EXTRAIT CHOISI —
C. Verlot, dont l'imposante carrure le distingue aisément sur les photographies d'époque, se présente comme républicain et laïque, soucieux de « faire respecter l'œuvre de Jules Ferry, partisan de la liberté de l'enseignement, mais de la liberté réglementée et contrôlée ». Il souhaite que l'enseignement post-scolaire et l'enseignement professionnel soient développés : ce sont là des idées plutôt neuves à cette époque, idées qu’il expose dans son Rapport sur les œuvres et l'enseignement post-scolaires, 23 pages présentées en 1911 au Congrès du Parti républicain démocratique. En effet, en 1910 est née la LIPSO (Ligue de l'Instruction Post-scolaire obligatoire), qui milite pour l'obligation de cet enseignement et une proposition de loi est déposée en ce sesn par Ferdinand Buisson en 1911.

LIGNES FOURNIES —
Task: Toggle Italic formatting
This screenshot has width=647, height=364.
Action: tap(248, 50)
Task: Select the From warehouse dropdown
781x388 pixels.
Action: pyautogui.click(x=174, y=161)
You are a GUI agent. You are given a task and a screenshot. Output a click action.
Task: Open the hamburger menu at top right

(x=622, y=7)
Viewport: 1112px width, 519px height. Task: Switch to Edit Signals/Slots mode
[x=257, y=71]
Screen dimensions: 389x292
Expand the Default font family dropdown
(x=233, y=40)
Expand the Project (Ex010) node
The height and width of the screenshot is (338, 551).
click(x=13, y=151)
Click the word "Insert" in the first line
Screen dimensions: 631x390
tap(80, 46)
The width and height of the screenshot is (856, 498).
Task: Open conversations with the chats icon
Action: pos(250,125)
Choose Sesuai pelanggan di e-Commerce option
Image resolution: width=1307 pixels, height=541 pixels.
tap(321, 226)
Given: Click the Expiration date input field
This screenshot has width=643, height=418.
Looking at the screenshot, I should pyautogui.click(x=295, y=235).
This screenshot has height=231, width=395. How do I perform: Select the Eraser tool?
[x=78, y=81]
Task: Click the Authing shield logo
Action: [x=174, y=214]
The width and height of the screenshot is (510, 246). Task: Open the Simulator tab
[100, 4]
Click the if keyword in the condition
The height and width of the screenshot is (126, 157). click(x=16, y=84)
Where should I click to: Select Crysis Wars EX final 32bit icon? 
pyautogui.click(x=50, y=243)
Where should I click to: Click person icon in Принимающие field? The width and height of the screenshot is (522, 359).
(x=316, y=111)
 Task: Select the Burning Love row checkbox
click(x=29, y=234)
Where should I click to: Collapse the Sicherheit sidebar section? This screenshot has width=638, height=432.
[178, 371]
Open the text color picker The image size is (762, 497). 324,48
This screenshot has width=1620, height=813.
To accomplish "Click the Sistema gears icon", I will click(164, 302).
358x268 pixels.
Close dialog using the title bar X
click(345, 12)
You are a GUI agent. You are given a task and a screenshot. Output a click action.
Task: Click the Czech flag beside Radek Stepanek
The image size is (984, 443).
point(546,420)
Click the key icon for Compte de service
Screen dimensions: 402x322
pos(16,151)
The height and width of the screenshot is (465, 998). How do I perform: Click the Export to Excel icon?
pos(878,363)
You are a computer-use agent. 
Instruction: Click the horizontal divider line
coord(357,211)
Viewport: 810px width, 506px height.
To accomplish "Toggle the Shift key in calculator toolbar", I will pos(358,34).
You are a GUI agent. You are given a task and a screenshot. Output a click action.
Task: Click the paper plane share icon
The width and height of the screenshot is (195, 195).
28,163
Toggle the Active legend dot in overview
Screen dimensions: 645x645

CONSIGNE — Écrivez la suite de l'extrait sur C. Verlot et l'enseignement post-scolaire, en partant de sa dernière phrase. Ces lignes ne sont d'aucune utilité ici.

RÉPONSE —
voir sur les oeuvres scolaires le dictionnaire de F.Buisson

« Adversaire des réactionnaires et des révolutionnaires », il insiste déjà sur la nécessité de réformes sociales dans tous les secteurs : assistance aux catégories défavorisées, retraites ouvrières, sécurité du travail, assurances sociales. Partisan de l'impôt sur le revenu, il s'élève contre « l'inquisition fiscale » et se déclare en faveur « d'une politique d'économies et d'un contrôle sévère des dépenses par le Parlement ». Ce dernier thème est constamment repris dans ses professions de foi ultérieures (1924-1928). Enfin, il se déclare favorable au statut des fonctionnaires et à la réforme électorale en faveur d'un scrutin de liste avec représentation juste et équitable des minorités». Très actif dès son premier mandat, il rapporte sur la plupart des projets ou propositions concernant l'enseignement technique, communal, professionnel. Il vote la loi qui porte en 1913 le service militaire actif à trois ans.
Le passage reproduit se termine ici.